DIRECTIONS FOR THIS TASK -
Exact copy, pictures excluded: please retype every record below.

(Collected data entries)
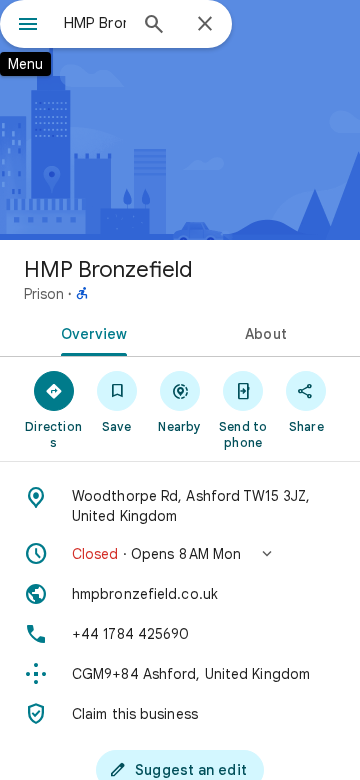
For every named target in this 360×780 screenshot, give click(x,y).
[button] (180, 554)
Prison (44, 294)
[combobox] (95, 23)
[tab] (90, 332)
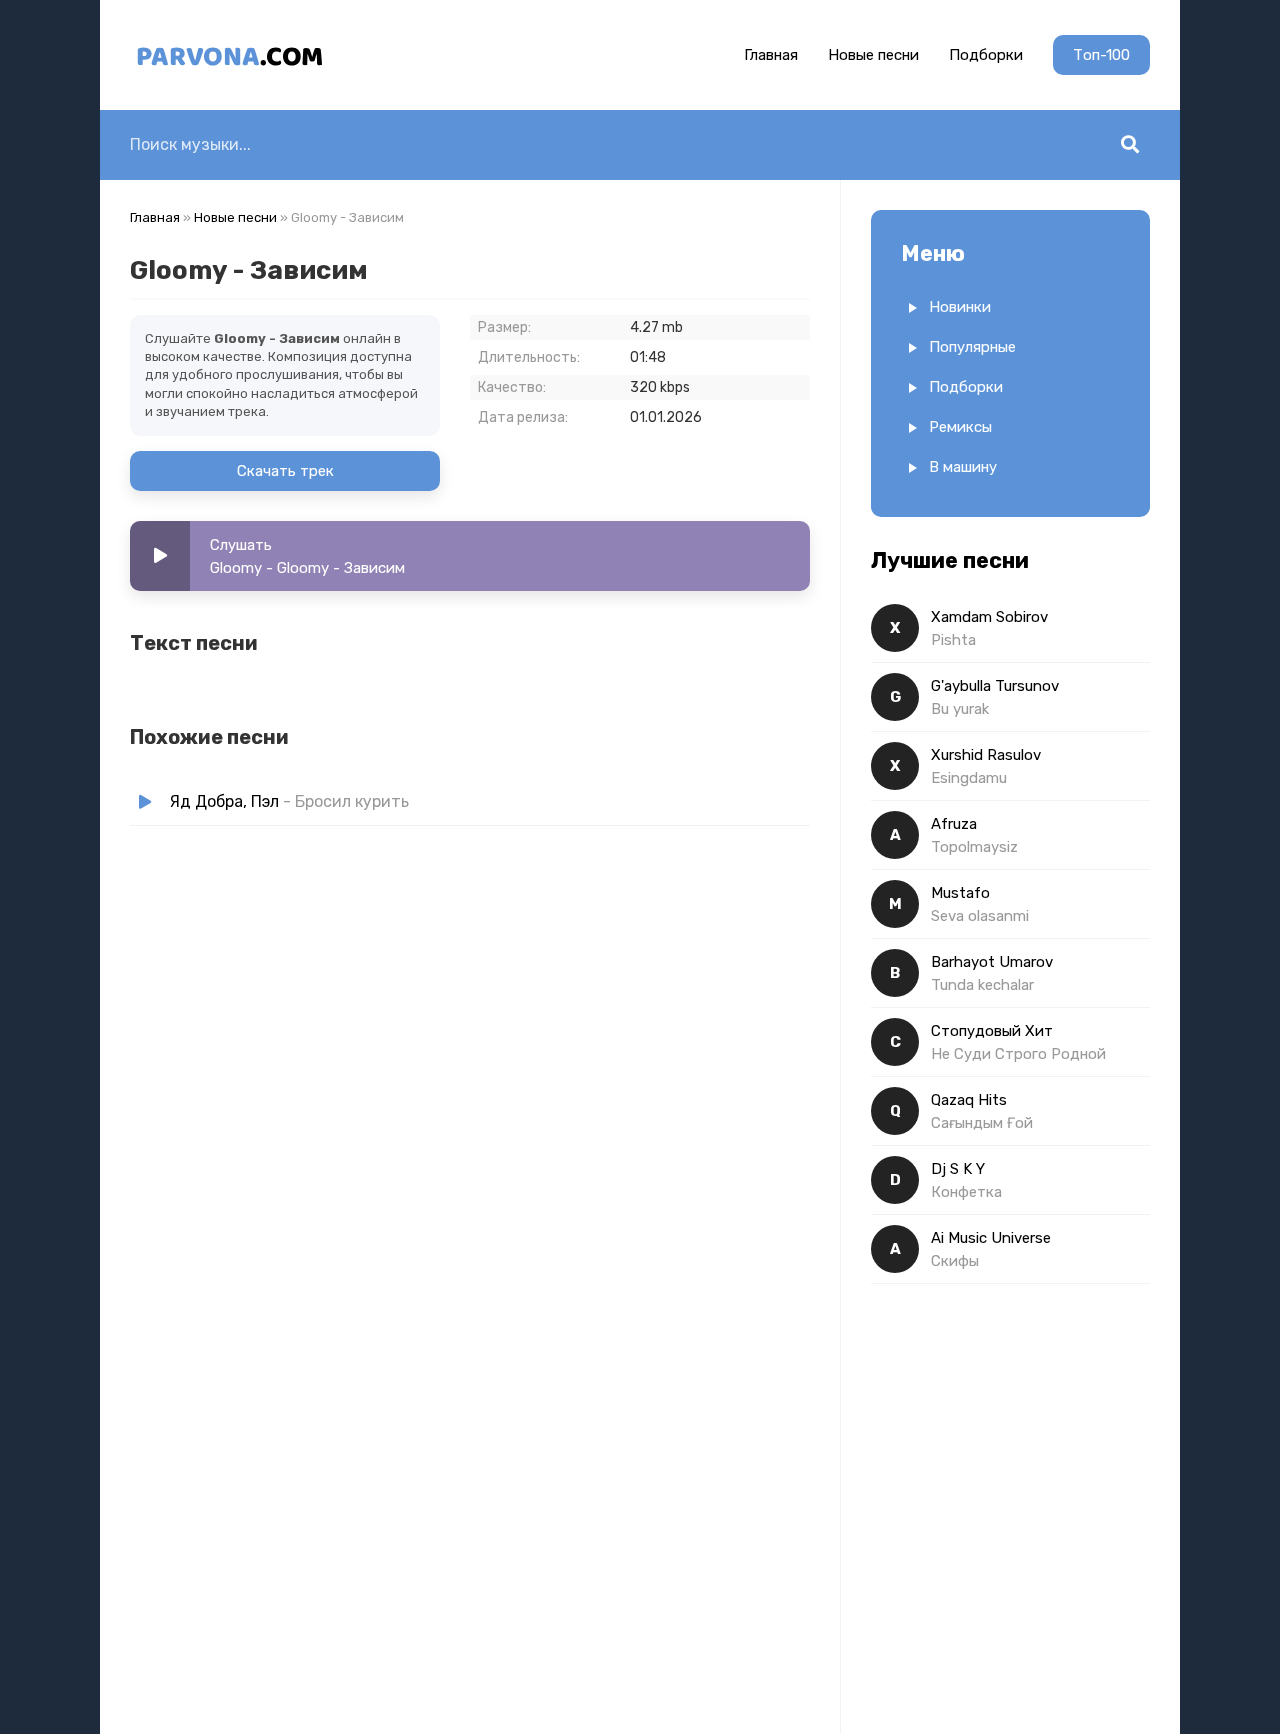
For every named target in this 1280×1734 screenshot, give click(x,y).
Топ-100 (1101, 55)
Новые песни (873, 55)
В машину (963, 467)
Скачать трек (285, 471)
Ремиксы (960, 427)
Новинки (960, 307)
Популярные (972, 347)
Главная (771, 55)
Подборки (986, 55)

EXERCISE OUTPUT -
For every named target in this 360×780 screenshot, give click(x,y).
[button] (180, 554)
Prison (44, 294)
[combobox] (95, 23)
[tab] (90, 332)
For every named target in this 1280×1734 screenshot, give click(x,y).
Топ-100 (1101, 55)
Новые песни (873, 55)
В машину (963, 467)
Скачать трек (285, 471)
Ремиксы (960, 427)
Новинки (960, 307)
Популярные (972, 347)
Главная (771, 55)
Подборки (986, 55)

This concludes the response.